WHAT THE EXERCISE ASKS
For each line of the data that includes the word "will", copy the line.
+===+
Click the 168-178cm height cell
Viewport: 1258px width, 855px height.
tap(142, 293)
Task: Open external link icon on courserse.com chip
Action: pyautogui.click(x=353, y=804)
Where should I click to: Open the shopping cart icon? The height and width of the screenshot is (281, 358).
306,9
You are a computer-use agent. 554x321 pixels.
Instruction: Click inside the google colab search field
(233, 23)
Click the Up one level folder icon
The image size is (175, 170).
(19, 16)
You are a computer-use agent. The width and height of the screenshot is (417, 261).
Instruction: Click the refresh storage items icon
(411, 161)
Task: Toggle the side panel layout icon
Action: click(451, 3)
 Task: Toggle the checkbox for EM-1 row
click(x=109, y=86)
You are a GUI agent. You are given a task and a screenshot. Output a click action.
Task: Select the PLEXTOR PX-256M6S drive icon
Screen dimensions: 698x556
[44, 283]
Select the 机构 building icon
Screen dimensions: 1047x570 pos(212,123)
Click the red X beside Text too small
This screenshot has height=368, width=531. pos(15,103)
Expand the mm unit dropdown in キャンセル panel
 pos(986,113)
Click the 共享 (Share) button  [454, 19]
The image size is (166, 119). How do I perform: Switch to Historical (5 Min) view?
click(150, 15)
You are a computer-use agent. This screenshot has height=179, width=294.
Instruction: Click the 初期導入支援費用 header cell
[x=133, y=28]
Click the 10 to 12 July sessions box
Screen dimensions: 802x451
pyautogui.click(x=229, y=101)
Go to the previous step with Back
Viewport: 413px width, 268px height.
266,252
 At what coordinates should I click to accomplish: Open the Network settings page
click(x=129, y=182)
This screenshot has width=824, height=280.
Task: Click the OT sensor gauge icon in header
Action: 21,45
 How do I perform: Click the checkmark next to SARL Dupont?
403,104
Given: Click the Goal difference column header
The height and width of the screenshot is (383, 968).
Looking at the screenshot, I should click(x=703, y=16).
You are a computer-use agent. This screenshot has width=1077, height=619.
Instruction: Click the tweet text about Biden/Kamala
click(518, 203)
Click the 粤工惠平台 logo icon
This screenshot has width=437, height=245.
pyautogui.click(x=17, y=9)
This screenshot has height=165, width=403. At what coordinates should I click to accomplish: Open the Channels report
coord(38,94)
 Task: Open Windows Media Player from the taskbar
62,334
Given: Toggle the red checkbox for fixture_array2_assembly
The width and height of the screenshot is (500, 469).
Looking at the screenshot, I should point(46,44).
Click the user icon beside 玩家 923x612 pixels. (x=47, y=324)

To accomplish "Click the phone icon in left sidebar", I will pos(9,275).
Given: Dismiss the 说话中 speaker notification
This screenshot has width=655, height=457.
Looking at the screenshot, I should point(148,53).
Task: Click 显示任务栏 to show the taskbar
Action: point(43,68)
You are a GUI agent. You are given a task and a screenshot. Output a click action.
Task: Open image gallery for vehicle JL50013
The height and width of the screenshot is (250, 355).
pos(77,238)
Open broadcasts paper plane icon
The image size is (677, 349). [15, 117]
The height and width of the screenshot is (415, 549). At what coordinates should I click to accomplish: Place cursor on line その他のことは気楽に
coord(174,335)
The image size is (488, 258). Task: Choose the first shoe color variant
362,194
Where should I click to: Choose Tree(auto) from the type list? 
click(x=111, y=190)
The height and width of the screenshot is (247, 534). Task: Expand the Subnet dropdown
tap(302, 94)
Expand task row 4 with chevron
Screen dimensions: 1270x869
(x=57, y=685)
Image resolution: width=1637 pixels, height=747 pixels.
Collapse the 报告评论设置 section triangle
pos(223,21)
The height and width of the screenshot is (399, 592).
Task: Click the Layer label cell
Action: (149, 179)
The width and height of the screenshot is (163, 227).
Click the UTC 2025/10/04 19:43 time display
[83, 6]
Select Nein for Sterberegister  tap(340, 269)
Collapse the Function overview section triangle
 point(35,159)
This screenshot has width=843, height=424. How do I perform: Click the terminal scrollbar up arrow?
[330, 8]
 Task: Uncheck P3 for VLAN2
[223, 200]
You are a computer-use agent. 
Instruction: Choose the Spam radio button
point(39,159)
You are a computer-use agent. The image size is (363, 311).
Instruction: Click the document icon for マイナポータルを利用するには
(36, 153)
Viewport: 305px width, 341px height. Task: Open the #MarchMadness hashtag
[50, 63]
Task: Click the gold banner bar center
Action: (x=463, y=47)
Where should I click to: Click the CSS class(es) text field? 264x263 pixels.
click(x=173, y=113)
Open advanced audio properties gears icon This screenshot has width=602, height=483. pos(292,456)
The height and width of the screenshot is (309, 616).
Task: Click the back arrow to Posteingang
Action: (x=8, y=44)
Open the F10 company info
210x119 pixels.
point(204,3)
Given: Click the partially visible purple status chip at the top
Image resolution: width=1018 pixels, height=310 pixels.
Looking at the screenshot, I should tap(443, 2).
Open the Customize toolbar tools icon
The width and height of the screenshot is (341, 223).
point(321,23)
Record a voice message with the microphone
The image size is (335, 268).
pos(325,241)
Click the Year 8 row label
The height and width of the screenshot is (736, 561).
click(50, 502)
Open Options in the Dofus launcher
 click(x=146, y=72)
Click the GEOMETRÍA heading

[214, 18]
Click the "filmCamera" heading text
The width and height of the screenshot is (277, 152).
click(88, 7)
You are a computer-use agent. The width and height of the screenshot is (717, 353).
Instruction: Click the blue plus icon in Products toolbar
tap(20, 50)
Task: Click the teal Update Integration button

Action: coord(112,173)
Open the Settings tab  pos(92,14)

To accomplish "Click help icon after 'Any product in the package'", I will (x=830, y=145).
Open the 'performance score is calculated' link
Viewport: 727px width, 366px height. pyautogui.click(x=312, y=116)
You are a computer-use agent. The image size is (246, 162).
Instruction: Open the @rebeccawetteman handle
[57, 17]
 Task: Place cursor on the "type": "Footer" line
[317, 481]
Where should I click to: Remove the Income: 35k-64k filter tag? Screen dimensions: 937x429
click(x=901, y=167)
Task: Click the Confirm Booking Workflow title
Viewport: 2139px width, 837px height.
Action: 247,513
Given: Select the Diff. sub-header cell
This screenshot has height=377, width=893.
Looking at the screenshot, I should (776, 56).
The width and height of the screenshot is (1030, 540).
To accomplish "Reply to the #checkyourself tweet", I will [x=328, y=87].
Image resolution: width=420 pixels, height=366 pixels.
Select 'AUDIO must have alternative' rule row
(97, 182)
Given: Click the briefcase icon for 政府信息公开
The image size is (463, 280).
+===+
EXPECTED ANSWER
To accomplish "Click the phone icon in left sidebar", I will pos(9,275).
To accomplish "Click help icon after 'Any product in the package'", I will (x=830, y=145).
To accomplish "Reply to the #checkyourself tweet", I will [x=328, y=87].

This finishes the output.